S’engager dans la vie publique locale implique des responsabilités importantes, mais aussi des réalités parfois méconnues, notamment en matière de retraite. En 2026, le système applicable aux maires et élus locaux reste complexe, hybride et souvent insuffisant pour garantir un revenu confortable après la fin des mandats. Comprendre ses mécanismes est donc essentiel pour anticiper efficacement sa situation financière.
La retraite des élus locaux repose principalement sur l’Ircantec, un régime complémentaire fonctionnant par points.

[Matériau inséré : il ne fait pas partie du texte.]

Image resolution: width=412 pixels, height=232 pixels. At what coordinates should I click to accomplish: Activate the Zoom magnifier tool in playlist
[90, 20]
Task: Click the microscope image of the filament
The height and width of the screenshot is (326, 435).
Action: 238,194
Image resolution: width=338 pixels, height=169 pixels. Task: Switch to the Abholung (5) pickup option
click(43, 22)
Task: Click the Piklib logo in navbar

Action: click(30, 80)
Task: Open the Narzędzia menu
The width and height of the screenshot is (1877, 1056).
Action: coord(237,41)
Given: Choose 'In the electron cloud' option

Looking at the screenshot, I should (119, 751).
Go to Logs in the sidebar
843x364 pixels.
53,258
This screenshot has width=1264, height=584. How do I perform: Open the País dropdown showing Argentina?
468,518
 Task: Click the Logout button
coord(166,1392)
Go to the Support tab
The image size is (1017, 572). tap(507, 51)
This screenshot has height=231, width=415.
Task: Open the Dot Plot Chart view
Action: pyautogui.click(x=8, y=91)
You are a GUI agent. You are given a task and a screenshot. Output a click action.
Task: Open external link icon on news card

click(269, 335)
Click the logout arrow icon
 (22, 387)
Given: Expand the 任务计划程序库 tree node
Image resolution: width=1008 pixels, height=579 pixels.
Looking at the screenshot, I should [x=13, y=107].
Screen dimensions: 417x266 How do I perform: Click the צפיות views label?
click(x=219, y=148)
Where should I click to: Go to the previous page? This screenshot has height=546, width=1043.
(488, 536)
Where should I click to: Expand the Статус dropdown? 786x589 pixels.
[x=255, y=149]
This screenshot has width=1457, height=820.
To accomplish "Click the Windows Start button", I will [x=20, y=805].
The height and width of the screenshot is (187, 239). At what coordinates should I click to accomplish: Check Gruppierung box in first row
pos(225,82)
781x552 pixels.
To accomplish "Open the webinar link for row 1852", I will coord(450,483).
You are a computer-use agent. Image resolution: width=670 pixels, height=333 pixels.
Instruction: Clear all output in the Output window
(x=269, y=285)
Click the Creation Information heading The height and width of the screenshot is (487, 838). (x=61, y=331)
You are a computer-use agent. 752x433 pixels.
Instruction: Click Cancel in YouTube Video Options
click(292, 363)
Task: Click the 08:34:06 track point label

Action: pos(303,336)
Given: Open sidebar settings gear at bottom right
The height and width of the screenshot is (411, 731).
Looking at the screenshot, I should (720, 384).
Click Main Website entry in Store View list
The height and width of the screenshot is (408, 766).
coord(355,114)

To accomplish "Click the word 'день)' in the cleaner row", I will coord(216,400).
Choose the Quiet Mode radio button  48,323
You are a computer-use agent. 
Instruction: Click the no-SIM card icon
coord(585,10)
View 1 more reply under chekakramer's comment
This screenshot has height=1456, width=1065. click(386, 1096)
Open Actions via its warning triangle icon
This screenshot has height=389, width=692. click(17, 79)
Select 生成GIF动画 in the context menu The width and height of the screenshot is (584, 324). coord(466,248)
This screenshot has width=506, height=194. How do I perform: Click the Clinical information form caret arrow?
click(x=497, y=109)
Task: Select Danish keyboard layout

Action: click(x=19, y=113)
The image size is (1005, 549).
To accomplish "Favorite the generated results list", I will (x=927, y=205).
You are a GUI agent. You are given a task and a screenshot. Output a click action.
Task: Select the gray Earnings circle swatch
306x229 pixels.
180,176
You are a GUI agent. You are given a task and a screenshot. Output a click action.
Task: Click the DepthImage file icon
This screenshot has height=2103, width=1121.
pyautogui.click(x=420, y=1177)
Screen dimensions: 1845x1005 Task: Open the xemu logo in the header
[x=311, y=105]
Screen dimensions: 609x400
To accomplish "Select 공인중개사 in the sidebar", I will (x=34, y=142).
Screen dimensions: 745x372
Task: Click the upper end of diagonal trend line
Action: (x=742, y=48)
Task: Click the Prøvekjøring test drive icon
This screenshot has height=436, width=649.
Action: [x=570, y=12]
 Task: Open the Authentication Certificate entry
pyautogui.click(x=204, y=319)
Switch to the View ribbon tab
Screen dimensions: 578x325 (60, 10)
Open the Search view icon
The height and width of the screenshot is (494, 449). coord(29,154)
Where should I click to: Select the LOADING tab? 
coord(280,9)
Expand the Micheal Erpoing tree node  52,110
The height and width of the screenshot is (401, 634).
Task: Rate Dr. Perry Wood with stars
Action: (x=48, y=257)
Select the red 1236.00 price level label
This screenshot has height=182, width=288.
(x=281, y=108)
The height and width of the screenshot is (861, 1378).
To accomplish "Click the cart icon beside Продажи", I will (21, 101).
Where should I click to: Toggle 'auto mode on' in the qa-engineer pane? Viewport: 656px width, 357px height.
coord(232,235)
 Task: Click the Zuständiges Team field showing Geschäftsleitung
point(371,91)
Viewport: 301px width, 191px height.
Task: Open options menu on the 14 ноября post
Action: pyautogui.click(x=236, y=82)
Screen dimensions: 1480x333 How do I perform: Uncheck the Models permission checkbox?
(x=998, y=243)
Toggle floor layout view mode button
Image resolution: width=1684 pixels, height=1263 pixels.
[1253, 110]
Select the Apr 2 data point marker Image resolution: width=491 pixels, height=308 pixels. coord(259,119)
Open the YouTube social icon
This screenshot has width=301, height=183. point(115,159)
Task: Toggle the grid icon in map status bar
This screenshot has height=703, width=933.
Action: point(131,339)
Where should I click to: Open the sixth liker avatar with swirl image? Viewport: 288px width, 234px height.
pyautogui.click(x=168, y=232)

Les cotisations, prélevées sur les indemnités de fonction, sont converties en points qui s’accumulent tout au long de la carrière politique. La valeur de ces points, réévaluée chaque année, détermine le montant final de la pension.
Tous les élus ne bénéficient pas automatiquement de ce système. L’affiliation devient obligatoire uniquement si les indemnités dépassent un certain seuil. Ainsi, les élus percevant de faibles montants peuvent ne pas acquérir de droits, ce qui nécessite une vigilance accrue et un suivi régulier de leur relevé de carrière.
Le cumul de plusieurs fonctions électives permet d’augmenter le nombre de points cotisés. Toutefois, le plafonnement légal des indemnités limite cet avantage. Il reste donc utile mais ne garantit pas une retraite élevée à lui seul.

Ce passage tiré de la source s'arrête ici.